You've begun this project in Berlin, but you have plans to expand to other cities. Can you share any of those plans and also talk about how someone interested in undertaking the project in their city would go about that?

At this point, the conversations are informal. I'm talking with people in Los Angeles and in Phoenix. Outside of the United States, I've been talking with people in Mexico City and Cairo.

I hope that people will take this up all over the world, and I don't need to have any part in it. The technology is totally open source. Basically, all that it requires is making a pinhole camera with a piece of black paper in it. Anybody can do it, and anybody can organize it in any way they choose.

To me it would be most interesting if the United Nations were to become involved. This could become a UNESCO project, where everybody as a birthright would be given one of these cameras. A camera could cost as little as a tenth of a cent to make. It would be much less resilient than those in Berlin, but because there would be so many more of them, some of them would survive. Then you could have a rotating exhibit starting 100 years from now, where every day cameras would be brought out from hiding and the images would be scanned for online viewing. You'd have a kind of continuous view of the future, forever renewed.

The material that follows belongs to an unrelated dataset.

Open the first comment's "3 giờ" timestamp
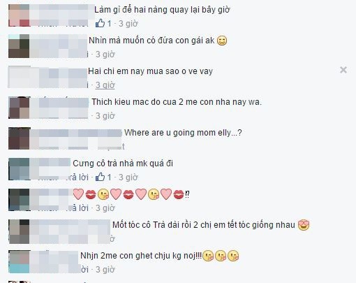This screenshot has height=283, width=356. coord(128,23)
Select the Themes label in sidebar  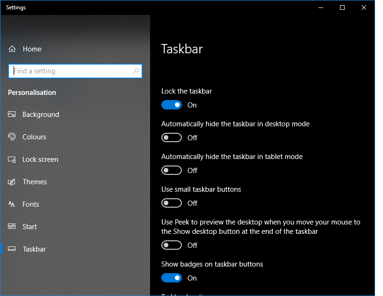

The future is present. (Image: Jonathon Keats)

That might be a way for the project really become an all-involving process of escaping the here-and-now and making the future more than an abstraction, Instead we could participate in the future in an active way that bridges generations. I simply put the suggestion out there and happily would help anybody, anywhere to enact the project. Ultimately, it is going to come down to governments, organizations and individuals deciding to take this on. I'm here to help make that happen.